What to produce
Reproduce the part of the data that opens with its first line and closes with the line containing "pos(139,317)", both included, with requests kept as they are. Shift every coordinate in the answers by adding 37, and leave out all other lines.
----- Dataset rows
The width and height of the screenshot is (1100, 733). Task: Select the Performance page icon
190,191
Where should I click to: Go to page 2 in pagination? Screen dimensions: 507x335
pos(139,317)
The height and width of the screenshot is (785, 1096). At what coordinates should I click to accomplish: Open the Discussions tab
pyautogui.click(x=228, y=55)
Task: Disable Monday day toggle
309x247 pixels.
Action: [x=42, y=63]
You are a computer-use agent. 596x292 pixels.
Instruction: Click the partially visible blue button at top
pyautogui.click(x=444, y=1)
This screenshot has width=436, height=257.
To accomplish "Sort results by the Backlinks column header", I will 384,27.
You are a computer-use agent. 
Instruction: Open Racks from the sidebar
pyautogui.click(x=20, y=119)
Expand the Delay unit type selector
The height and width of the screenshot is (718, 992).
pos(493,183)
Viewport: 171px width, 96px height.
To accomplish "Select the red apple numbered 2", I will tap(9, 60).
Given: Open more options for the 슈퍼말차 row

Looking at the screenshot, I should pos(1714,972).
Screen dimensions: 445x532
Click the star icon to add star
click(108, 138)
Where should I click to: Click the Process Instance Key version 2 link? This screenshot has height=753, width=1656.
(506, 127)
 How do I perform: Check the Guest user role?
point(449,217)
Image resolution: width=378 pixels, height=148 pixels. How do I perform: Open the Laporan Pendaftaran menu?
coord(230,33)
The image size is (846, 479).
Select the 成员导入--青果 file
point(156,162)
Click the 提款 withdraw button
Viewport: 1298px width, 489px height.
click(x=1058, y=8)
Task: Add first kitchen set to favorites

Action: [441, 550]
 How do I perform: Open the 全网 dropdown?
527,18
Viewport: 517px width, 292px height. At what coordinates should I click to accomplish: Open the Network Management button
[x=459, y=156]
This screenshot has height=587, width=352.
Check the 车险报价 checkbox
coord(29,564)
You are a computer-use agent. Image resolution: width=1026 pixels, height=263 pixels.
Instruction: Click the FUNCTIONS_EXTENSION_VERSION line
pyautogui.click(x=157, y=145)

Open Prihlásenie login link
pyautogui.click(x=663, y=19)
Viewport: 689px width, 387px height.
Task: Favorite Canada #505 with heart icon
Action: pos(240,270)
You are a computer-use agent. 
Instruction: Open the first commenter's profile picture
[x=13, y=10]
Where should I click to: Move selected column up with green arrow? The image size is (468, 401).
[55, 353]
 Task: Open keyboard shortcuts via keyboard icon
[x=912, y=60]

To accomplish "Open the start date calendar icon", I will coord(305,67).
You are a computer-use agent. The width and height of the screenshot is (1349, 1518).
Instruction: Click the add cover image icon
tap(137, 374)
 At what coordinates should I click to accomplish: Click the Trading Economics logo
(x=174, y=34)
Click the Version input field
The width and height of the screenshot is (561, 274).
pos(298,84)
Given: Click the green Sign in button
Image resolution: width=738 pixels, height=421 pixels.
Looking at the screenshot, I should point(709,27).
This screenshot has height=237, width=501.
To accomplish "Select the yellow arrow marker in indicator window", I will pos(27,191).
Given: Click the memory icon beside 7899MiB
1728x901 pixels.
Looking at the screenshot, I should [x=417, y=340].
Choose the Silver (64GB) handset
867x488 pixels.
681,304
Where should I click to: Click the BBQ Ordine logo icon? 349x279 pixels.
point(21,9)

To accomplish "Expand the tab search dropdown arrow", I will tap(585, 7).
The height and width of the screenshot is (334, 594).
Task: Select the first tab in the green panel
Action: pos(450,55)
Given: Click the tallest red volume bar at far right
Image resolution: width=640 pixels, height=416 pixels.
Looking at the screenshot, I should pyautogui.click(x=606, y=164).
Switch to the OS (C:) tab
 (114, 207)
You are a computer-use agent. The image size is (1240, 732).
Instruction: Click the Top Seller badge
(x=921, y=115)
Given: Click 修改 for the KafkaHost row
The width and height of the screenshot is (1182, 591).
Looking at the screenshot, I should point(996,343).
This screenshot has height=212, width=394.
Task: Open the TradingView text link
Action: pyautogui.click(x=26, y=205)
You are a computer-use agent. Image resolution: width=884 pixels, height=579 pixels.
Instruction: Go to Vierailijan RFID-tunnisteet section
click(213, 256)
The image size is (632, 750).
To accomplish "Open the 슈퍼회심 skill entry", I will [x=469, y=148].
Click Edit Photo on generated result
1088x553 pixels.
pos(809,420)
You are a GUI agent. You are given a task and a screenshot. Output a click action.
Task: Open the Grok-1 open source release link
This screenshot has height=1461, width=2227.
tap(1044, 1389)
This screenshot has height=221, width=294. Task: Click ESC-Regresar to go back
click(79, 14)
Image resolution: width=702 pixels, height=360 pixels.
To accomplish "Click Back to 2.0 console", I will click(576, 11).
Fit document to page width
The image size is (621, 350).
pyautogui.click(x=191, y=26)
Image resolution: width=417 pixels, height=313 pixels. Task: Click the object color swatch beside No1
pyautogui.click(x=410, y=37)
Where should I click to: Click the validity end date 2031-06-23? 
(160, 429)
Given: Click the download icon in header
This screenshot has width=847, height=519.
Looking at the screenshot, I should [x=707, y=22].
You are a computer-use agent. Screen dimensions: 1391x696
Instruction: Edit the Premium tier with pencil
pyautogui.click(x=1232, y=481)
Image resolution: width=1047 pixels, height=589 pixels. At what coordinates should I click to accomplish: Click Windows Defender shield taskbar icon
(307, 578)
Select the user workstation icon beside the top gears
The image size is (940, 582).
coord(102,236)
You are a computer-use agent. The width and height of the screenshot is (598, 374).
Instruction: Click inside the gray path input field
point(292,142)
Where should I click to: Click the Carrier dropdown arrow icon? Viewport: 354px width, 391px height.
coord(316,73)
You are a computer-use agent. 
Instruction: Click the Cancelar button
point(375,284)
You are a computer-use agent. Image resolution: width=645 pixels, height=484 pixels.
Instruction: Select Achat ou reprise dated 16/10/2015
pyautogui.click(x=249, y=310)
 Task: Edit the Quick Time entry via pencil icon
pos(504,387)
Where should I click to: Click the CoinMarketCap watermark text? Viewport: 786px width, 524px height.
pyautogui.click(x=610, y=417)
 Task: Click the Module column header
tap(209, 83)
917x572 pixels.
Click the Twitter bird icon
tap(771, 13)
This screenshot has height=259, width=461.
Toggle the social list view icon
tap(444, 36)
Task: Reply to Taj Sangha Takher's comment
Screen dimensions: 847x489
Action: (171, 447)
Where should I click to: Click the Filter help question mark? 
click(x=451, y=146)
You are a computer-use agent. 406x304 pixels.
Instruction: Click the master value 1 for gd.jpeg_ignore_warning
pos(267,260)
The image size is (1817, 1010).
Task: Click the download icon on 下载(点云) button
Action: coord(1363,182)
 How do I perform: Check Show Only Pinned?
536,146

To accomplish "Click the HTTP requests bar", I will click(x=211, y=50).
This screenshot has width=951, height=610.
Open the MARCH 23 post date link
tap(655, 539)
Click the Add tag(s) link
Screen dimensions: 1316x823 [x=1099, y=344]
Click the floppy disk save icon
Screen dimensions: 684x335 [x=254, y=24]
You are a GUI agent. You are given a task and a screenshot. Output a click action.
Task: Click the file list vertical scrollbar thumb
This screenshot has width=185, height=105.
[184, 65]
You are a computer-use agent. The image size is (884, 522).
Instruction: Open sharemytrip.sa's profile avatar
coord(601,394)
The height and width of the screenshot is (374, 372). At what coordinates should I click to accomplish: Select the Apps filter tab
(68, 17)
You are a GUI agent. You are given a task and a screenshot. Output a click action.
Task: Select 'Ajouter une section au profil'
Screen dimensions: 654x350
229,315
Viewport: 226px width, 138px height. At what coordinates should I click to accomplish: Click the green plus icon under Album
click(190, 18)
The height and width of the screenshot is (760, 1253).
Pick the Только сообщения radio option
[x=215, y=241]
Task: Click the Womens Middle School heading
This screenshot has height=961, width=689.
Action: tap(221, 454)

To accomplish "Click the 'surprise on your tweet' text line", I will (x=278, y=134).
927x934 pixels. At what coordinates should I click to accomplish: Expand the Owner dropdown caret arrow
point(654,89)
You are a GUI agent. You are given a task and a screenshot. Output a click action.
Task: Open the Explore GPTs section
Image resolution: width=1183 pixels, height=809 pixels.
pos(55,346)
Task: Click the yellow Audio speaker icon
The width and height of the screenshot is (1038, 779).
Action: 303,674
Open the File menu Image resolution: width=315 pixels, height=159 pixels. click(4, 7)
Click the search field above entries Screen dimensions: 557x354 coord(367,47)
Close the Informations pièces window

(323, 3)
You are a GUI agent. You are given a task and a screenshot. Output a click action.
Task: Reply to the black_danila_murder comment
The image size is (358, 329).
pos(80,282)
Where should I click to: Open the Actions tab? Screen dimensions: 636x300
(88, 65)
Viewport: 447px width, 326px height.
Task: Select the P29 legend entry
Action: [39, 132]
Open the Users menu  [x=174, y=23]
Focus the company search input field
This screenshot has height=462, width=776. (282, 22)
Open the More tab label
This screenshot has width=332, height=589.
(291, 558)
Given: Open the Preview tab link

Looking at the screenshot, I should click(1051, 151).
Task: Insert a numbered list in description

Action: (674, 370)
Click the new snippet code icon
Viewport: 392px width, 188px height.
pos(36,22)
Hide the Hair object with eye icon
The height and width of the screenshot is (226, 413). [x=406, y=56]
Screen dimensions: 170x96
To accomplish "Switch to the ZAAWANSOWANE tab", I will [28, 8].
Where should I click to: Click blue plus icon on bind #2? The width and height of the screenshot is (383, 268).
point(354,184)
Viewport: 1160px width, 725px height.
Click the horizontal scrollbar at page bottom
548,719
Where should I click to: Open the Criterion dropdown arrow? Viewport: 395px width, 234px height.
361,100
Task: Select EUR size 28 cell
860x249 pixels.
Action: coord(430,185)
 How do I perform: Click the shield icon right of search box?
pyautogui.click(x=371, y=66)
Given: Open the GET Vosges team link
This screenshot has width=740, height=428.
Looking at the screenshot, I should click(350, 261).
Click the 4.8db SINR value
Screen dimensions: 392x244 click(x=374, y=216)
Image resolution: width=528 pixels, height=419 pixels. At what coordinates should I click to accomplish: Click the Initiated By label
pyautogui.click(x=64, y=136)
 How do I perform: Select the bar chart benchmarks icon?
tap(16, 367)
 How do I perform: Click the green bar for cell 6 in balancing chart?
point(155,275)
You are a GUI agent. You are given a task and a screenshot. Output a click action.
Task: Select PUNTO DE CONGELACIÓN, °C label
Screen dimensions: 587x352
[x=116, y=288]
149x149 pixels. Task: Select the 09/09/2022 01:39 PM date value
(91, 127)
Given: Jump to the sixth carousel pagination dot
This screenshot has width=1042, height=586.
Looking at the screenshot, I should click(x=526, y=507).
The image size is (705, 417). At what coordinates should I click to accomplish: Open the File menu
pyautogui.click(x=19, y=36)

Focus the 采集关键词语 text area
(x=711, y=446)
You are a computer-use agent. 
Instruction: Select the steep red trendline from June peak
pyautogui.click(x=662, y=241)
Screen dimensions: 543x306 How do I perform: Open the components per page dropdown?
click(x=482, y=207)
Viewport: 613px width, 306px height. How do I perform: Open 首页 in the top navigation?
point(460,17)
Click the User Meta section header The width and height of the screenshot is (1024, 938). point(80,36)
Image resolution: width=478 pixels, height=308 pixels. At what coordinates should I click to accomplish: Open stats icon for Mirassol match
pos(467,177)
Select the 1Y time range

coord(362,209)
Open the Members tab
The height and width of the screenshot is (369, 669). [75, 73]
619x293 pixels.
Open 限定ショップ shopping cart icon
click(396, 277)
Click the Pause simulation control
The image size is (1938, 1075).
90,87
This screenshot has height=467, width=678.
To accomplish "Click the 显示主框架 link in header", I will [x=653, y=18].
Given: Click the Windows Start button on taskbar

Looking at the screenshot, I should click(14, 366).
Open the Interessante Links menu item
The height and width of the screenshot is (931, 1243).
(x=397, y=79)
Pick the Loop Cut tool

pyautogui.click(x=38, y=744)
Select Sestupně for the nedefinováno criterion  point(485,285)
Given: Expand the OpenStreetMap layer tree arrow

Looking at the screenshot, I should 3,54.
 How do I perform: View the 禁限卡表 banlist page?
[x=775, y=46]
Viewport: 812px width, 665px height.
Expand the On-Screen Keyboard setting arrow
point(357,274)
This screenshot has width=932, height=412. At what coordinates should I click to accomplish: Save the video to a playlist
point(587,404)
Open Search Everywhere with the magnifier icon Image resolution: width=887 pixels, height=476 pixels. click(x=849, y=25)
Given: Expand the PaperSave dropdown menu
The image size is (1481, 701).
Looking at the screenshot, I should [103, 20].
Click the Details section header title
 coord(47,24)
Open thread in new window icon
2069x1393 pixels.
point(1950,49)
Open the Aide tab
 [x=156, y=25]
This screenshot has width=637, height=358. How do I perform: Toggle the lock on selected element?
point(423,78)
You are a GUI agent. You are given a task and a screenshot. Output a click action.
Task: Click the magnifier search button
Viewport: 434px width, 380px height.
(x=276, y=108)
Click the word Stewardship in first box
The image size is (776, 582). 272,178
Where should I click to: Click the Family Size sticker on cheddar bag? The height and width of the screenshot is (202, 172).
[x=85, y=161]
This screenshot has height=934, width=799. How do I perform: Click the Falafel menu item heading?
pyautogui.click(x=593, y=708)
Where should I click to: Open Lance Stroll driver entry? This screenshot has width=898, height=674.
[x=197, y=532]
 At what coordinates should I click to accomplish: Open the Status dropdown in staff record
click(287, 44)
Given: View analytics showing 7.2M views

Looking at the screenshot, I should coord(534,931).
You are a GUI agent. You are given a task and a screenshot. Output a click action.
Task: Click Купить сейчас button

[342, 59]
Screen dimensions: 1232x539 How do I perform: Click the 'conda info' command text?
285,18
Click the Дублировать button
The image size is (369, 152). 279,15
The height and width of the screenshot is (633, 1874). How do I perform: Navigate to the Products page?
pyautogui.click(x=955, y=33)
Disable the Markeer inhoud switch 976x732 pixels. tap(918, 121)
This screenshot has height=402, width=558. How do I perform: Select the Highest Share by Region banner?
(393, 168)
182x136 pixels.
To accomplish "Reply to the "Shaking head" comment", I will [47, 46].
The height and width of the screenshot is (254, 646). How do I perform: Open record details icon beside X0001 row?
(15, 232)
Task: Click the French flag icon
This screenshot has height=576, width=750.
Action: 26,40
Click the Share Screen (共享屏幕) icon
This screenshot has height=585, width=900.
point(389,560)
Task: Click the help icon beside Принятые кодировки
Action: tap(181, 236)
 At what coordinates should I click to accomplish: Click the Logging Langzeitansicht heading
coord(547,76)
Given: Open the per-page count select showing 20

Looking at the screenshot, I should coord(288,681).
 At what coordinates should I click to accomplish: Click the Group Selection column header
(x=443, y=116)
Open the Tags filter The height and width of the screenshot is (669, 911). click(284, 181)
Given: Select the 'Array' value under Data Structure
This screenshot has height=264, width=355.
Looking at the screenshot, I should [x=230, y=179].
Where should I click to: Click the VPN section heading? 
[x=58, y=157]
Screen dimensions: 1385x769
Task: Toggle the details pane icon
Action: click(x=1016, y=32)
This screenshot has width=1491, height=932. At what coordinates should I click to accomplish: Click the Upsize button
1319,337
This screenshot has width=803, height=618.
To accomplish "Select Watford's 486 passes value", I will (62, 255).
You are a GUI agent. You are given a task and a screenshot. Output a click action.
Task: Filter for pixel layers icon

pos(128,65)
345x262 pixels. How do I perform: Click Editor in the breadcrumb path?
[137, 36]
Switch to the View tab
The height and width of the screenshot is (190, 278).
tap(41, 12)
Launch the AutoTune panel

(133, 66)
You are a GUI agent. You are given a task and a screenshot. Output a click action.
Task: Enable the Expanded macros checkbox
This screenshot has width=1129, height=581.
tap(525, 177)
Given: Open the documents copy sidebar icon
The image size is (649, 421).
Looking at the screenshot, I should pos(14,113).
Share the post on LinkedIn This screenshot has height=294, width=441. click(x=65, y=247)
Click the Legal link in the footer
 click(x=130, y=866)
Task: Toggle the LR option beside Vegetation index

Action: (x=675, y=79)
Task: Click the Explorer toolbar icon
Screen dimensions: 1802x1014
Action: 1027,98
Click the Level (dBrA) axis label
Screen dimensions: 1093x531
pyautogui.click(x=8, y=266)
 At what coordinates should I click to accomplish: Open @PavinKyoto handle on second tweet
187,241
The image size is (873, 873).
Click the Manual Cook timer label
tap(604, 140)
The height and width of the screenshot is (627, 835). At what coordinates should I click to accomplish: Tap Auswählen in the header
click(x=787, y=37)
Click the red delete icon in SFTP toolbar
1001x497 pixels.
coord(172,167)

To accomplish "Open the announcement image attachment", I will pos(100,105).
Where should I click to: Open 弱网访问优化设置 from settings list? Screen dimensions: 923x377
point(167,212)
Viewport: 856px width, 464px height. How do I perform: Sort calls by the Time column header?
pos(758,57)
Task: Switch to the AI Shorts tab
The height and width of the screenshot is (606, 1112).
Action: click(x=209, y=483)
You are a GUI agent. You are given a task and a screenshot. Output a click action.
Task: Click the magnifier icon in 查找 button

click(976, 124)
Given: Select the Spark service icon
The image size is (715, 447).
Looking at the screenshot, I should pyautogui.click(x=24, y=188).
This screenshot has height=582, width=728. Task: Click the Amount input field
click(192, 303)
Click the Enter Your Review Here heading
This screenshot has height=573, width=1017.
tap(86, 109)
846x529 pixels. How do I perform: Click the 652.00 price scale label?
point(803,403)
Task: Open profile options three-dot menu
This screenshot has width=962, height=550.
----------
Output below
The width and height of the screenshot is (1100, 733). Task: Select the Performance page icon
227,228
Where should I click to: Go to page 2 in pagination? Screen dimensions: 507x335
pos(176,354)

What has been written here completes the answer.